This project has moved. For the latest updates, please go here.

Why were strong names dropped?

Sep 5, 2012 at 3:38 AM

I'm curious what the reasoning is, since I've been trying to convince some other OSS projects to have strong named assemblies at least available if not as the main distribution.

Coordinator
Sep 5, 2012 at 8:30 AM
Edited Sep 5, 2012 at 8:34 AM

In short, strong names make package management/version resolving with indirect dependencies (A->(B,C)->D) very complicated, and on platforms without binding redirects (like Silverlight and Windows Phone) even impossible. To avoid breaking everything on every new release we'd have to resort to dirty hacks like not changing the assembly version on new releases. At the same time, strong names don't really have any advantage.

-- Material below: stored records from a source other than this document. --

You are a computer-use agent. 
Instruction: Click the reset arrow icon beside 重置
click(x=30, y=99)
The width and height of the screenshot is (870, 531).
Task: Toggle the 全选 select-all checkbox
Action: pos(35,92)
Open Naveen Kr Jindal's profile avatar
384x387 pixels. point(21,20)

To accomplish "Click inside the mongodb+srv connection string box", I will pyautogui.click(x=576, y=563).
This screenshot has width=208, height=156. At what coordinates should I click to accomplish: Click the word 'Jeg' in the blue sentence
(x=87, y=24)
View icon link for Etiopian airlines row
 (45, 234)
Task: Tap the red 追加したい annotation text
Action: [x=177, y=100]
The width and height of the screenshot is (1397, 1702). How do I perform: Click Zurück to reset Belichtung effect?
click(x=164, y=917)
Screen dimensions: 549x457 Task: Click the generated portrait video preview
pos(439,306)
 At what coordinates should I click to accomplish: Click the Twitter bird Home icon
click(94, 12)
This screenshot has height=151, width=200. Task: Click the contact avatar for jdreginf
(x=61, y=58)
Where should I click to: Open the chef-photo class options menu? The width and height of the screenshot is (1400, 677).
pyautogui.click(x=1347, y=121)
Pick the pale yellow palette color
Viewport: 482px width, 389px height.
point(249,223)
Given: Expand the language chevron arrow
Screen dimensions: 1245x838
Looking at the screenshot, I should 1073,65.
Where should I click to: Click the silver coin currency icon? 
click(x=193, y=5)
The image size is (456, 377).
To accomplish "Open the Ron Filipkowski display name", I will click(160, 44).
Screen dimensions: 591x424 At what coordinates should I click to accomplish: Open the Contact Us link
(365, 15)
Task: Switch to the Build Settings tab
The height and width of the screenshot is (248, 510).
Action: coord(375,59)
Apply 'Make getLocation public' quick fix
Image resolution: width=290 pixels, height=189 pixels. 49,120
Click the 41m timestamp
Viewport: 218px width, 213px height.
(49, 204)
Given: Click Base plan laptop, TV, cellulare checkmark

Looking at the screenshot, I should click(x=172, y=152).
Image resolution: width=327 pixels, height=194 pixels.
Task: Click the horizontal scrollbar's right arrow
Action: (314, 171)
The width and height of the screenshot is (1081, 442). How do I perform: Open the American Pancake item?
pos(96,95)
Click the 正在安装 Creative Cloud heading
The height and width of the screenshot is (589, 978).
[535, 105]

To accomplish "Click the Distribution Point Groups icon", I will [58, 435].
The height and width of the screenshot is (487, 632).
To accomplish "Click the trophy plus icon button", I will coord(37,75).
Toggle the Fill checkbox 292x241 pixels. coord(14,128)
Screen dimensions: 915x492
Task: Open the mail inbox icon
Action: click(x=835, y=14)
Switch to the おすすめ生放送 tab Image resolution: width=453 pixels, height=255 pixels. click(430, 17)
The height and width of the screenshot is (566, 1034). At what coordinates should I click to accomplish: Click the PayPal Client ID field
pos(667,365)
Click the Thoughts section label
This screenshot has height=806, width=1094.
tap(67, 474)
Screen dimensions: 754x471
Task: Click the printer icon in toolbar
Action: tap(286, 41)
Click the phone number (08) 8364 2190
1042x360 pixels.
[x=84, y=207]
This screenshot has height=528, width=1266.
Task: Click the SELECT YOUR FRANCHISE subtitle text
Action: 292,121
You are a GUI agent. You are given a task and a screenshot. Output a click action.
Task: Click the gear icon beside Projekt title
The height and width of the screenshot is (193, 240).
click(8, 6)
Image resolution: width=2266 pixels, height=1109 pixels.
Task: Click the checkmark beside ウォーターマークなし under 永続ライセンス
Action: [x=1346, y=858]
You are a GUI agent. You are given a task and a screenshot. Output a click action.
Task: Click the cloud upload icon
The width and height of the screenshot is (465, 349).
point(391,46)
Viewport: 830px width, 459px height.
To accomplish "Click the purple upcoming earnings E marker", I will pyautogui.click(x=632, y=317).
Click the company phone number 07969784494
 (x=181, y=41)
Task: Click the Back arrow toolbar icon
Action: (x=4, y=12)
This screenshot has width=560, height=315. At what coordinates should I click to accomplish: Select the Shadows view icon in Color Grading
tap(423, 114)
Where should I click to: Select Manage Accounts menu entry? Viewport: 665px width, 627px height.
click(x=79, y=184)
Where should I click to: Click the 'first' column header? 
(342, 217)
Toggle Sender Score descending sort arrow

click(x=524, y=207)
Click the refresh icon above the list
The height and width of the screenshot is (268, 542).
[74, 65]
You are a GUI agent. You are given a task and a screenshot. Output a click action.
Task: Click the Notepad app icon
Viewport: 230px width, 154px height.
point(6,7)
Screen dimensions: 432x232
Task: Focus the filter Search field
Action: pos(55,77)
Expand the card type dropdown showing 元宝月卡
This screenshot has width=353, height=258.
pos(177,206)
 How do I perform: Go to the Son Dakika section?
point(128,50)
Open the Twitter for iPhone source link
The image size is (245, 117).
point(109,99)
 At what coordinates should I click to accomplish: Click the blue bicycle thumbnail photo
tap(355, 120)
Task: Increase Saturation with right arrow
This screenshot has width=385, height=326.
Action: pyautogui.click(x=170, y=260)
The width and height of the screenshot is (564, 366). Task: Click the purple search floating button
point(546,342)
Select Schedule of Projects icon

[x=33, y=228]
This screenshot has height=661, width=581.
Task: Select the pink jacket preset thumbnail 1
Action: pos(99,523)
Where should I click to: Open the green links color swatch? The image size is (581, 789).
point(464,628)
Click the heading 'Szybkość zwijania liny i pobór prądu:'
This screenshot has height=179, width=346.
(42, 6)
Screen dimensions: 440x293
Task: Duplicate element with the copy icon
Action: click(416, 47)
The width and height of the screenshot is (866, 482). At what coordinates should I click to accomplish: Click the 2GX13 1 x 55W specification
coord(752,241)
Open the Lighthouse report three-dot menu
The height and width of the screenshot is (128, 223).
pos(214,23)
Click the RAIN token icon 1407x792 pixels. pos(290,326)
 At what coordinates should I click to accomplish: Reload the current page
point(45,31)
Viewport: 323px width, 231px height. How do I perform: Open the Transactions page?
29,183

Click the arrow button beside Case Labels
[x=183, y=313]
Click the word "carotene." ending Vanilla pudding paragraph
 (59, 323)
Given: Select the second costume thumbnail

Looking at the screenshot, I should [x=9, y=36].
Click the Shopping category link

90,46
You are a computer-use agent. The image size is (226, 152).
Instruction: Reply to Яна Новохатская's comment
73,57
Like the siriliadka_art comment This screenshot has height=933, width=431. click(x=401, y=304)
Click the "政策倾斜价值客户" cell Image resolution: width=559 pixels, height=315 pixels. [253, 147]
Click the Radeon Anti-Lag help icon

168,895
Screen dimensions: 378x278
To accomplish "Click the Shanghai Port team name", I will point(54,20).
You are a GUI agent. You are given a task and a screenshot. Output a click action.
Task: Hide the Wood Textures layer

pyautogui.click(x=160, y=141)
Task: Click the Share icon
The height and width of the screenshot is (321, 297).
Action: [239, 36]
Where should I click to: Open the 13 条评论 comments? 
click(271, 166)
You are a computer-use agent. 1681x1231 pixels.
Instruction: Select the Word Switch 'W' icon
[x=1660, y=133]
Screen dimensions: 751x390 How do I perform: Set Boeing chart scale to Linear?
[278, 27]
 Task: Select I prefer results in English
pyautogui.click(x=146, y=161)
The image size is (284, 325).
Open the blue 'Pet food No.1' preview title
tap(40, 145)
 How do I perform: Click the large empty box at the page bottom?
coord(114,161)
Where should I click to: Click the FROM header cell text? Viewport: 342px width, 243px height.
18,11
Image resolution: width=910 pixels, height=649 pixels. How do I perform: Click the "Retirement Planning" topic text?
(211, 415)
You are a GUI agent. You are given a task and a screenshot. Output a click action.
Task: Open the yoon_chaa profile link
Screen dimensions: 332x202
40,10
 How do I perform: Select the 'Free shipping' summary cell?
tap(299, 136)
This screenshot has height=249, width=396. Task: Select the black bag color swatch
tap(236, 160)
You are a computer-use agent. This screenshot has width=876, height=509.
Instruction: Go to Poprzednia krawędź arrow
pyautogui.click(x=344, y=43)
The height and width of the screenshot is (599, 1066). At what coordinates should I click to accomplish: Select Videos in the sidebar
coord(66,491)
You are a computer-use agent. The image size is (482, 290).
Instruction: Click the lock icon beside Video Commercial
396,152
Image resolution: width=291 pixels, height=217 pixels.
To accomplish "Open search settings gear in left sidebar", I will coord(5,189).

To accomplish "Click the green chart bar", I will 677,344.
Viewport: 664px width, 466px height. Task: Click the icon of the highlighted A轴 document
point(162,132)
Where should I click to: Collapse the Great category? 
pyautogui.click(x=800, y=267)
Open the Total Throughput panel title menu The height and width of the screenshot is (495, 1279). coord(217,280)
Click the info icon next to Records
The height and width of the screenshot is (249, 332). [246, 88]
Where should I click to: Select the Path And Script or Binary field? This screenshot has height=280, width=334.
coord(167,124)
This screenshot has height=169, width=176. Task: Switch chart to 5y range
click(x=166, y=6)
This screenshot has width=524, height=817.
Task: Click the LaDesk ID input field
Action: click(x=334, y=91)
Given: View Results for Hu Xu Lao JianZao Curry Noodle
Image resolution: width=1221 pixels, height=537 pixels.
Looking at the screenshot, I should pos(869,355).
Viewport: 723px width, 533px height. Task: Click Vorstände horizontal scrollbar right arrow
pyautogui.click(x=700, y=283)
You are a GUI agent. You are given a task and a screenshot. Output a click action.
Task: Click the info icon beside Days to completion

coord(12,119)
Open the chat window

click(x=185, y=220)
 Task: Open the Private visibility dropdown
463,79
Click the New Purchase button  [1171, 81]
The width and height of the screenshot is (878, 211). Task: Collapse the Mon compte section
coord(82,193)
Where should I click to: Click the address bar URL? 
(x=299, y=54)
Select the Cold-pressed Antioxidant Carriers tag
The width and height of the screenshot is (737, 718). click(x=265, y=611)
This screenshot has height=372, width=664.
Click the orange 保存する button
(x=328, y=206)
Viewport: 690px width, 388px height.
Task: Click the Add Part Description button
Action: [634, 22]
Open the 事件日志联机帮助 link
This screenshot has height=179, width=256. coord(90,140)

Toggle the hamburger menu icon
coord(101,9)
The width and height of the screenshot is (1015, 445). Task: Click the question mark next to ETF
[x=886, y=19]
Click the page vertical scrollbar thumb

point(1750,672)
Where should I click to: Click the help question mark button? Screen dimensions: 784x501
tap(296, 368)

IMO, the only reason to strong-name an application today is company policy, and the issue that they can then only reference strong-named assemblies in their projects. There might also be a few very special cases where you'd want to put it into the GAC (although there's usually no point in adding application assemblies to the GAC). For these cases we still provide strong named packages with the .Signed suffix - in the spirit of the liberal MIT/X11 license.

This is an opensource project, so I have to make sure that you can always fix issues yourself (if we're too slow, disagree, or whatever), rebuild and then replace all the assemblies in your projects. This is trivial without strong names, but very complicated with strong names without rebuilding the whole application. Strong names bring no advantage regarding security, tampering protection and authenticity, at least for opensource projects.

Personally I'd recommend all NuGet package authors to either not strong-name at all, or to provide both with and without strong name, the former with a .Signed suffix. This is easy to provide with two different build profiles (e.g. in Math.NET Numerics we have both "Release" and "Release - signed" profiles).